Author: Erik Butler
Release Date: 2010
Contains spoilers
The Blurb: For the last three hundred years, fictions of the vampire have fed off anxieties about cultural continuity. Though commonly represented as a parasitic aggressor from without, the vampire is in fact a native of Europe, and its "metamorphoses," to quote Baudelaire, a distorted image of social transformation. Because the vampire grows strong whenever and wherever traditions weaken, its representations have multiplied with every political, economic, and technological revolution from the eighteenth century on. Today, in the age of globalization, vampire fictions are more virulent than ever, and the monster enjoys hunting grounds as vast as the international market.
Metamorphoses of the Vampire explains why representations of vampirism began in the eighteenth century, flourished in the nineteenth, and came to eclipse nearly all other forms of monstrosity in the early twentieth century. Many of the works by French and German authors discussed here have never been presented to students and scholars in the English-speaking world. While there are many excellent studies that examine Victorian vampires, the undead in cinema, contemporary vampire fictions, and the vampire in folklore, until now no work has attempted to account for the unifying logic that underlies the vampire's many and often apparently contradictory forms.

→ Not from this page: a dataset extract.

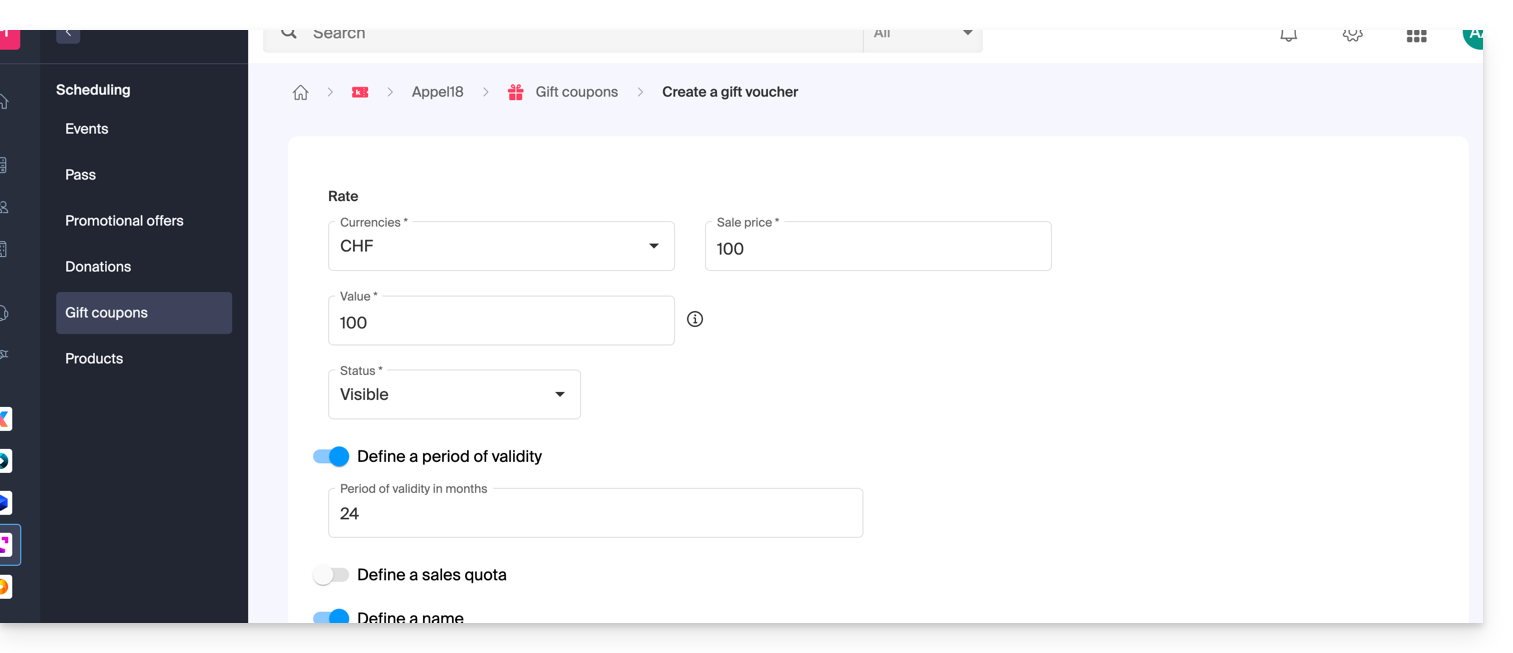Open the Appel18 breadcrumb link
1513x653 pixels.
click(437, 92)
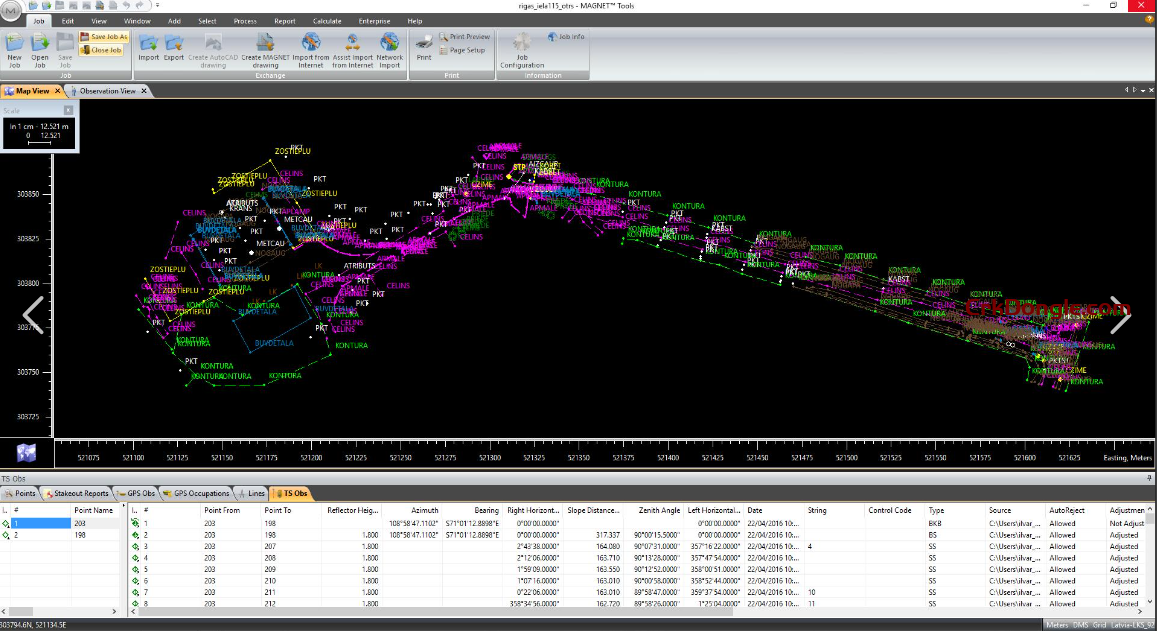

The review: It is a singularly impressively difficult task to undertake; attempting to “account for the unifying logic that underlies the vampire's many and often apparently contradictory forms.” A Grand Unified Theory of the media vampire, so to speak.
In truth Butler does not succeed, in my opinion anyway, which is not to say that this book is without merit – indeed it is brimming with merit. I just think that such a theory, such a logic is ethereal – running from the light like Nosferatu at dawn and obfuscated by each piece of literature, theatre or film that does not fit in with the logic.
However Butler takes us on a fascinating jaunt through the hubbub of the media vampire drawing into parallel with cultural changes in Europe. The date range should have kept us firmly away from the burgeoning Hollywood vampire but it does rear its head on occasion.
Interesting to me was some of the sources that I had not come across before. Potocki’s The Manuscript Found in Saragossa is now in the “to read” pile as is Memoires of my Nervous Illness. The latter by Schreber has a chapter built around it and, whilst I believe that its association with vampirism might prove to be less overt, I find the idea of it fascinating.
This is not a book, however, for the casual reader. Butler has a PhD in comparative Literature and thus this volume is very scholarly – not that it should put you off, and his style prevents the contents from becoming dry, but the warning is there. Indexing, citation lists and notes are all present and correct allowing the student to use the volume properly as a source itself. 7.5 out of 10.